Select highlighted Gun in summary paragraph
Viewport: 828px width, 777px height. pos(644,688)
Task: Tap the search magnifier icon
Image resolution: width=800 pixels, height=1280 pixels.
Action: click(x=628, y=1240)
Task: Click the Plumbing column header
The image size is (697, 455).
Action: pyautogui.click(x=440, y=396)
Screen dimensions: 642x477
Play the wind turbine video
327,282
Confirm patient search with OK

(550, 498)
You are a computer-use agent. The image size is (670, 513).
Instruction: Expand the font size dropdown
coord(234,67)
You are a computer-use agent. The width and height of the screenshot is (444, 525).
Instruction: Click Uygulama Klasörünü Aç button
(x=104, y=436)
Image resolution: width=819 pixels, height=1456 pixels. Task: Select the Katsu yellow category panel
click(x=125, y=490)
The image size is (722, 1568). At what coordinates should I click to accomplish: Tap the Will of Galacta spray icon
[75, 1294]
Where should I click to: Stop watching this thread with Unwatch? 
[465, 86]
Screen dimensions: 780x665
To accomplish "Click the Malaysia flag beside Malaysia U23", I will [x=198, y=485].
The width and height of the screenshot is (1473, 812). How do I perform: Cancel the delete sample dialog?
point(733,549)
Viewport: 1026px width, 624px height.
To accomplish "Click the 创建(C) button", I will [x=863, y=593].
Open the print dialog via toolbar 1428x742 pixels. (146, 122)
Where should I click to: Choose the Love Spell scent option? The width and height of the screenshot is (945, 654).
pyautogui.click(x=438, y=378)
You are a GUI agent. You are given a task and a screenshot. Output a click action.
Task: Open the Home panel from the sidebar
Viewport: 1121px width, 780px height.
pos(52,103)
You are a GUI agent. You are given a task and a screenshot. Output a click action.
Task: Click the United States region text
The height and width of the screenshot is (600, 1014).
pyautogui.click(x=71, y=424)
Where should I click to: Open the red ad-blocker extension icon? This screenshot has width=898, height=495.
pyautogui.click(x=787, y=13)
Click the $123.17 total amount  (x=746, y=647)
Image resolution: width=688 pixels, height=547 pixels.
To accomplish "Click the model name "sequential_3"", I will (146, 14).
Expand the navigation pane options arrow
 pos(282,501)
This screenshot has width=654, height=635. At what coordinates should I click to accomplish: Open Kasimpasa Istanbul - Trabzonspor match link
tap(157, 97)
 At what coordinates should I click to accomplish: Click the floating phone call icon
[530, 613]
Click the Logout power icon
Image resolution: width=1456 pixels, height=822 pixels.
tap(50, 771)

» **Task description**: Restate each record above word for word.

» **Output for this exercise**:
Select highlighted Gun in summary paragraph
Viewport: 828px width, 777px height. pos(644,688)
Task: Tap the search magnifier icon
Image resolution: width=800 pixels, height=1280 pixels.
Action: click(x=628, y=1240)
Task: Click the Plumbing column header
The image size is (697, 455).
Action: pyautogui.click(x=440, y=396)
Screen dimensions: 642x477
Play the wind turbine video
327,282
Confirm patient search with OK

(550, 498)
You are a computer-use agent. The image size is (670, 513).
Instruction: Expand the font size dropdown
coord(234,67)
You are a computer-use agent. The width and height of the screenshot is (444, 525).
Instruction: Click Uygulama Klasörünü Aç button
(x=104, y=436)
Image resolution: width=819 pixels, height=1456 pixels. Task: Select the Katsu yellow category panel
click(x=125, y=490)
The image size is (722, 1568). At what coordinates should I click to accomplish: Tap the Will of Galacta spray icon
[75, 1294]
Where should I click to: Stop watching this thread with Unwatch? 
[465, 86]
Screen dimensions: 780x665
To accomplish "Click the Malaysia flag beside Malaysia U23", I will [x=198, y=485].
The width and height of the screenshot is (1473, 812). How do I perform: Cancel the delete sample dialog?
point(733,549)
Viewport: 1026px width, 624px height.
To accomplish "Click the 创建(C) button", I will [x=863, y=593].
Open the print dialog via toolbar 1428x742 pixels. (146, 122)
Where should I click to: Choose the Love Spell scent option? The width and height of the screenshot is (945, 654).
pyautogui.click(x=438, y=378)
You are a GUI agent. You are given a task and a screenshot. Output a click action.
Task: Open the Home panel from the sidebar
Viewport: 1121px width, 780px height.
pos(52,103)
You are a GUI agent. You are given a task and a screenshot. Output a click action.
Task: Click the United States region text
The height and width of the screenshot is (600, 1014).
pyautogui.click(x=71, y=424)
Where should I click to: Open the red ad-blocker extension icon? This screenshot has width=898, height=495.
pyautogui.click(x=787, y=13)
Click the $123.17 total amount  (x=746, y=647)
Image resolution: width=688 pixels, height=547 pixels.
To accomplish "Click the model name "sequential_3"", I will (146, 14).
Expand the navigation pane options arrow
 pos(282,501)
This screenshot has width=654, height=635. At what coordinates should I click to accomplish: Open Kasimpasa Istanbul - Trabzonspor match link
tap(157, 97)
 At what coordinates should I click to accomplish: Click the floating phone call icon
[530, 613]
Click the Logout power icon
Image resolution: width=1456 pixels, height=822 pixels.
tap(50, 771)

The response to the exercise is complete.